In any moral universe, a set of people bent upon exterminating another would be treated as pariahs by the international community and their rights would be considered forfeit.
Yet America is even now insisting that the “route to peace” is through a Palestinian state that must be ruled by a “revitalised” and “reformed” PA.
There’s zero chance of any such reform. Such a state would merely revitalise the capacity of the Palestinian Arabs to inflict yet more genocidal attacks on Israel.
America and Britain remain wedded to the “two-state solution” because they refuse to acknowledge that this conflict is not over a division of land. Instead, it is a war of annihilation against the Jewish homeland that has lasted for almost 100 years.
Moreover, the reason the conflict still endures is the behaviour of the west itself.
Led by Britain in the 1930s, the west has consistently rewarded and incentivised Arab aggressors bent on destroying Israel, while it has prevented Israel from taking the measures necessary to see off the threat once and for all.
The essential prerequisite for any solution is for the west to withdraw support for Palestinian aggression and unequivocally back Israeli self-defence. Deprived of both western funding and validation, the Palestinian agenda would fall apart.
Instead, the west continues to promote the murderous fiction that there are “good” Palestinians who deserve a state of their own — which would be a terror state with Israel at its mercy.
The west’s lethal error goes even deeper. America and the UK have failed to realise that, just as Hamas can’t be divorced from the Palestinians but are part of the same genocidal entity, so the war against Israel is merely the most neuralgic element of a civilisational war between the Muslim world and the west.
That war was declared in 1979, when the Islamic revolution in Iran galvanised and radicalised Sunni as well as Shi’ite Muslims across the world, helping to create al Qaeda.
The new Iranian regime declared war on the west and has prosecuted that war ever since with virtually no pushback. Instead, western appeasement has helped finance and bolster Iran’s terrorism, proxy wars and quest for hegemony.
That catastrophic strategy, combined with the west’s continued financing and support of the Palestinian agenda, enabled the Hamas pogrom and onslaught on Israel from multiple fronts in Lebanon, Syria, Yemen, Judea and Samaria.
This already metastasising conflict is feared to presage a world war in which Russia and China join Iran against a west which has shown such lamentable enfeeblement in the Middle East.
Britain and America do not only insist that “bad” Hamas is different from the “good” Palestinians.
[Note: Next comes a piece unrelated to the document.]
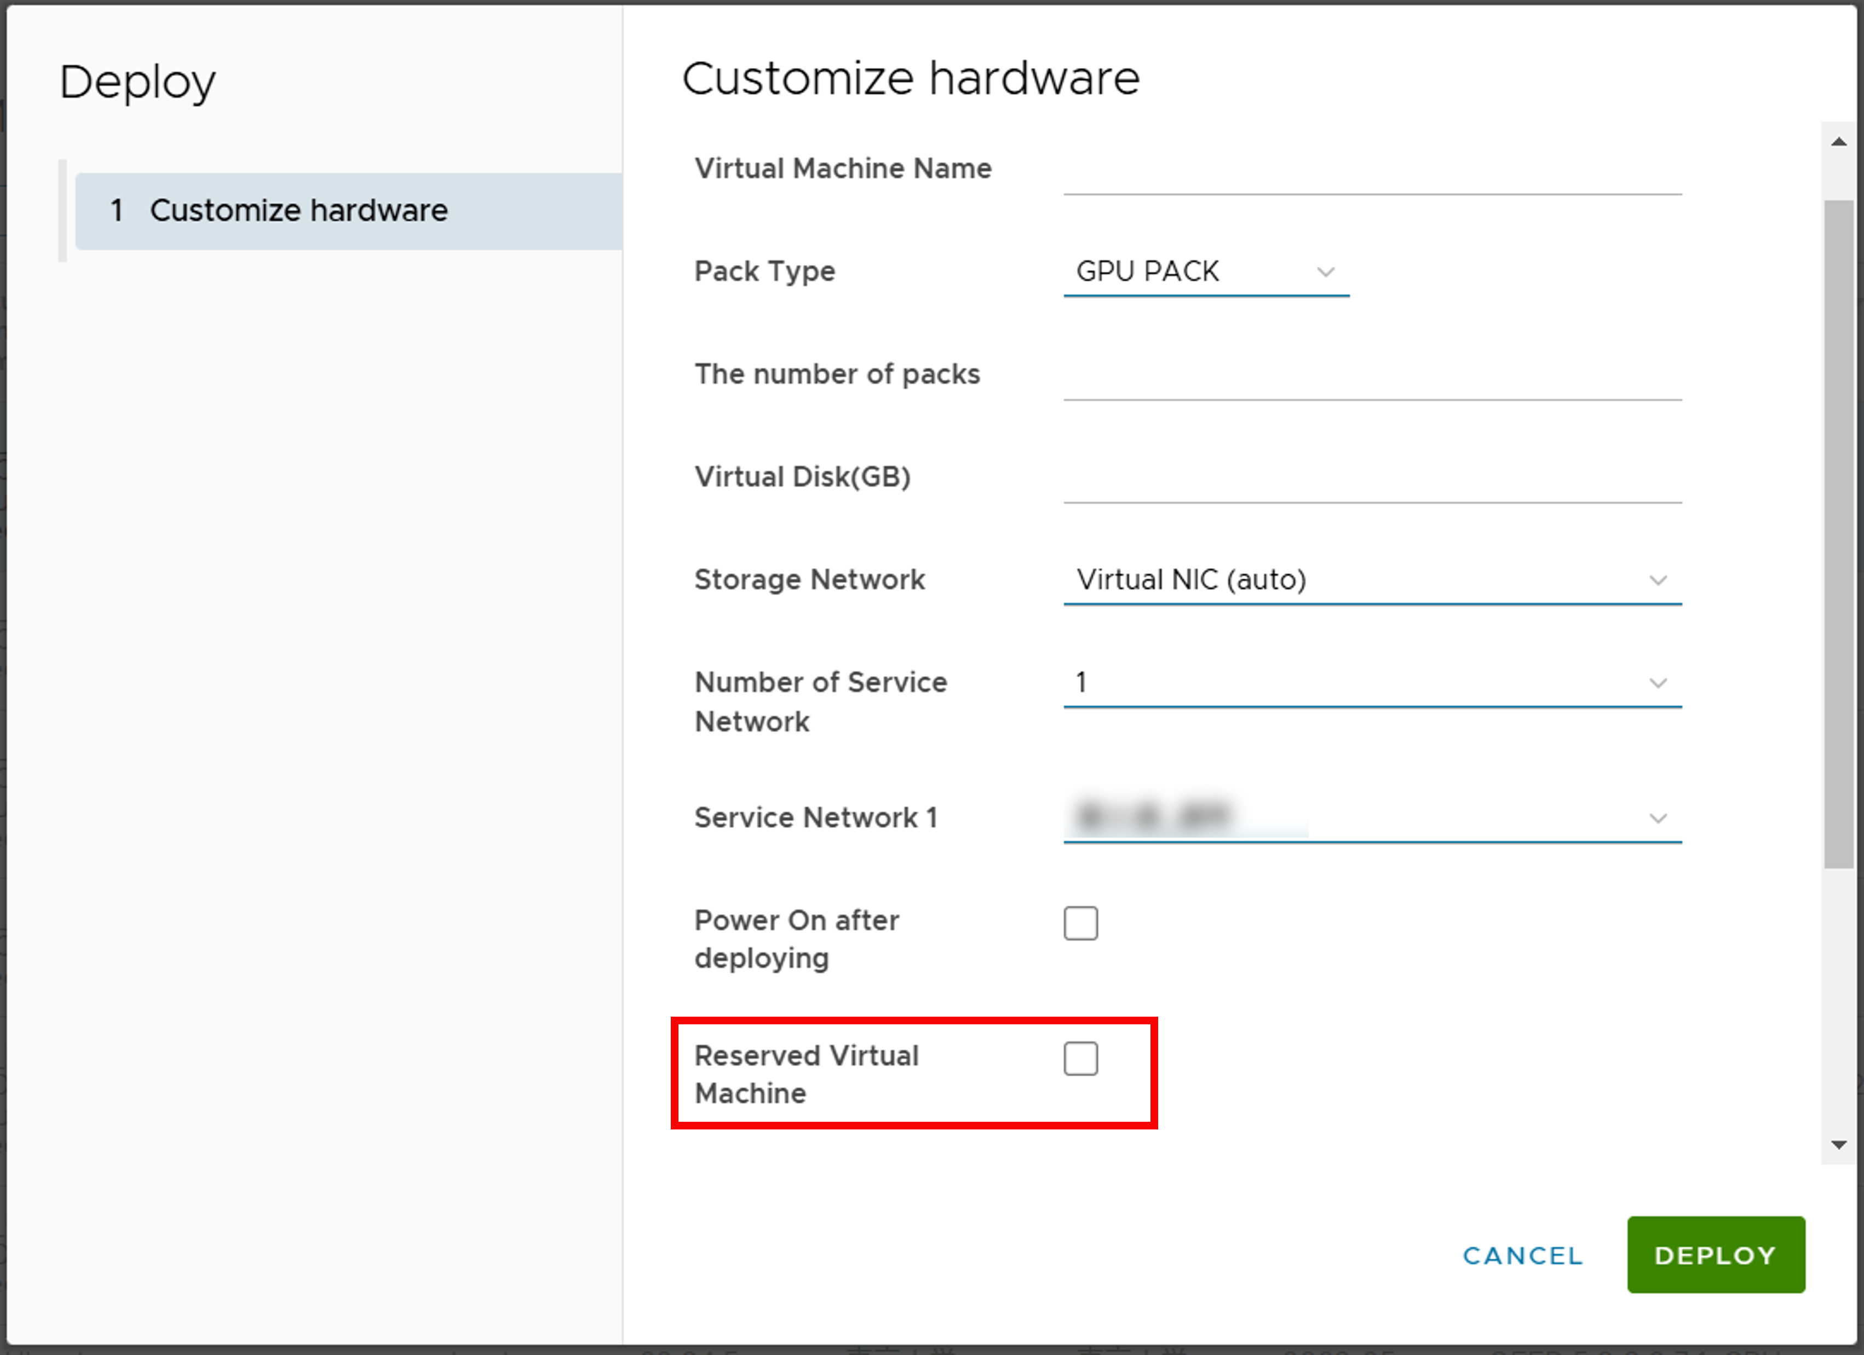The width and height of the screenshot is (1864, 1355).
Task: Click Service Network 1 chevron arrow
Action: click(x=1658, y=818)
They similarly claim that al Qaeda, ISIS and other radical Islamists are merely rogue actors in an otherwise unthreatening Muslim world.
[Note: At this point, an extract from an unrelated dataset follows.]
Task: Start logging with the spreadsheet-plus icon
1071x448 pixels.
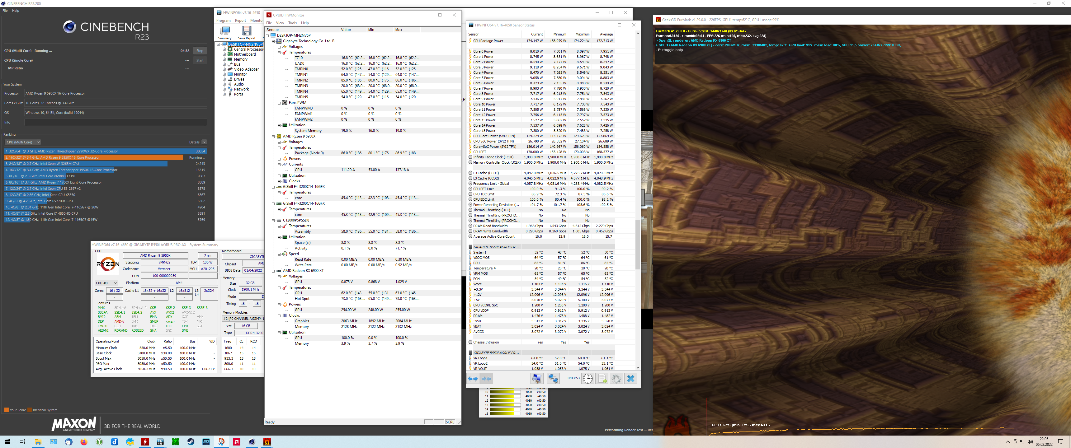Action: (x=602, y=379)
Both Britain and America have accordingly failed to recognise how jihadis intent upon conquering the west for Islam — as Hamas has said is its own ultimate aim —have tunnelled into British and American democratic structures and institutions as devastatingly as they have tunnelled into Israel from Gaza and Lebanon.
As a result of myopia, muddled thinking and moral cowardice, America and Britain are not just aiming to ensure that an Israel they protect from outright annihilation will nevertheless continue to twist in the murderous Islamist wind. They have also advertised to the enemies of civilisation that the west itself is ripe for conquest.